__PASSAGE__:
Weekly Photo Challenge: Windows


What a week it has been. First of all I started having problems with my PC that in the end I resolved by doing a complete factory restore. Then the microwave went bang and I mean that literally. Finally I nearly ran a child over. He just ran out from between two cars. Fortunately I was going really slow still as I had just pulled away from a parking place…..and you know what, the parent blamed me for driving too fast.

Anyway to this weeks challenge.

As the challenge is Windows I thought I’d give you two this week, photographs that is, not windows. I did think about grabbing a screen shot from my nice clean PC, well that is a window, but in the end I thought I’d show you this Victorian Beach Shelter which can be found on the sea-front at Weston-super-Mare, England.

Early in the 19th century, Weston was a small village of about 30 houses, located behind a line of sand dunes fronting the sea, which had been created as an early sea wall after the Bristol Channel floods of 1607Weston is fortunate enough to enjoy one of the longest and naturally occurring beaches in the UK. This long beach and the Victorian era boom in seaside holidays allowed Weston to grow and prosper. Construction of the first hotel in the village started in 1808, it still stands and is called the Royal Hotel. Perhaps the most important development for Weston as a resort, was the Seafront Improvement Scheme of the 1880s. This project has left us the sea walls and a two-mile promenade still in use today….and that’s where the beach shelters come in.

Imagine being at the furthest end of the two mile promenade and it starts to rain….you need somewhere to shelter.

Well that’s my photograph(s) for this week but before I leave you I thought I’d give you some more information about Weston-super-Mare.

Isambard Kingdom Brunel and his family lived in Weston whilst he was supervising the construction of the Bristol and Exeter Railway in the area. With the opening of the railway in 1841, thousands of visitors came to the town from Bristol, the Midlands and further afield, on works outings and Bank Holidays. Also, mining families came across the Bristol Channel from South Wales by paddle steamer. 

A second railway, the Weston, Clevedon and Portishead Railway, opened on 1 December 1897, connecting Weston to Clevedon. The terminus station was at Ashcombe Road and I used to live about 4 houses away from it. The railway was extended to Portishead on 7 August 1907 but was closed in 1940.

In 1885, the first transatlantic telegraph cable of the Commercial Cable Company was brought ashore and the company started a long association with the town, ending in 1962.

__SET EXERCISE 1__: Copy the rows, without changes, from the first row up to and including the line that contains "Action: [x=1528, y=321]".
The Weston-super-Mare post and the rows have nothing to do with each other.

__MATERIAL FOR THIS EXERCISE__:
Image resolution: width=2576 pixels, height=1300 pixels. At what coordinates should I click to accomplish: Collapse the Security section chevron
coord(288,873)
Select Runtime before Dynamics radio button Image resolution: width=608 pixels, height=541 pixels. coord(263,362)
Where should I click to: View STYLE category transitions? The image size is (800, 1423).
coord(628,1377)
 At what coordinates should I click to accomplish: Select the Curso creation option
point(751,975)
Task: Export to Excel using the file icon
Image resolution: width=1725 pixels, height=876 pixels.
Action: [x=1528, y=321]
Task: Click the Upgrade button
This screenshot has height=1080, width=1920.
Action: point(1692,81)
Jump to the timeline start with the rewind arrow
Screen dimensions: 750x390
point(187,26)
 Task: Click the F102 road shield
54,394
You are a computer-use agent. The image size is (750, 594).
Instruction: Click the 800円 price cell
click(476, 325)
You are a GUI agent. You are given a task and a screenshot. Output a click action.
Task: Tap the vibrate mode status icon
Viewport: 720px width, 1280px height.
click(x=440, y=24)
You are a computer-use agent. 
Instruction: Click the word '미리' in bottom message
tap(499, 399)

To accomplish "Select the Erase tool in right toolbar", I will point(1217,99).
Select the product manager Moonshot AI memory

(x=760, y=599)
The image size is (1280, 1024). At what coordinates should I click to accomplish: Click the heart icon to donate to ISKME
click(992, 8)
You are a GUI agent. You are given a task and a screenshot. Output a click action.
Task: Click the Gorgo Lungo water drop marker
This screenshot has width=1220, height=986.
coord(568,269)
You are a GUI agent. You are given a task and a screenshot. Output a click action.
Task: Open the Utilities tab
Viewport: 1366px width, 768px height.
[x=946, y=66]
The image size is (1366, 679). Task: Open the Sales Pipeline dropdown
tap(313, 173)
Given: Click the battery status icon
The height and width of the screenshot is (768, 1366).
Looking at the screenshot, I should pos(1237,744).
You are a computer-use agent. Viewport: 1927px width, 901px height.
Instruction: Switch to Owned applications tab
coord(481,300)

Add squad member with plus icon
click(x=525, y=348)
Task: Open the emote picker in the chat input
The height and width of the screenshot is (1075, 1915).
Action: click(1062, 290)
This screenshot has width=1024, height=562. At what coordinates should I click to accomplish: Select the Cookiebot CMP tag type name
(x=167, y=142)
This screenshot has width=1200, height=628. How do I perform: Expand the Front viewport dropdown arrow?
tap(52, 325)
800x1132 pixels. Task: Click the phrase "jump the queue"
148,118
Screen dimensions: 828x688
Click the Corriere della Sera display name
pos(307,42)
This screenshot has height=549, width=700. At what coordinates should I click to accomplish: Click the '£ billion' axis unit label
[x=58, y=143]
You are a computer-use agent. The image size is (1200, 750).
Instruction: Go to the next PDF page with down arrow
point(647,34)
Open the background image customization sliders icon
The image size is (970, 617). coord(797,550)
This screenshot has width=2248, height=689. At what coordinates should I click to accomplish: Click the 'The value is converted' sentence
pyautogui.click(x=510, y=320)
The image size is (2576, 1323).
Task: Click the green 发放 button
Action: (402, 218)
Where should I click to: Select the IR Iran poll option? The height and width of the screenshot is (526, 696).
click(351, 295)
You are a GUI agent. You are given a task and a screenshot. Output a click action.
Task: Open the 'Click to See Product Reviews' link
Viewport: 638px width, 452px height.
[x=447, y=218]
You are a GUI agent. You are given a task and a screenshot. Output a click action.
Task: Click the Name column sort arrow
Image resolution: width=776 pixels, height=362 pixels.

__SET EXERCISE 2__: Repeat the Weston-super-Mare post word for word, from "Well that’s my" up to and including "closed in 1940.".

__WRITTEN SOLUTION 1__:
Image resolution: width=2576 pixels, height=1300 pixels. At what coordinates should I click to accomplish: Collapse the Security section chevron
coord(288,873)
Select Runtime before Dynamics radio button Image resolution: width=608 pixels, height=541 pixels. coord(263,362)
Where should I click to: View STYLE category transitions? The image size is (800, 1423).
coord(628,1377)
 At what coordinates should I click to accomplish: Select the Curso creation option
point(751,975)
Task: Export to Excel using the file icon
Image resolution: width=1725 pixels, height=876 pixels.
Action: [x=1528, y=321]

__WRITTEN SOLUTION 2__:
Well that’s my photograph(s) for this week but before I leave you I thought I’d give you some more information about Weston-super-Mare.

Isambard Kingdom Brunel and his family lived in Weston whilst he was supervising the construction of the Bristol and Exeter Railway in the area. With the opening of the railway in 1841, thousands of visitors came to the town from Bristol, the Midlands and further afield, on works outings and Bank Holidays. Also, mining families came across the Bristol Channel from South Wales by paddle steamer. 

A second railway, the Weston, Clevedon and Portishead Railway, opened on 1 December 1897, connecting Weston to Clevedon. The terminus station was at Ashcombe Road and I used to live about 4 houses away from it. The railway was extended to Portishead on 7 August 1907 but was closed in 1940.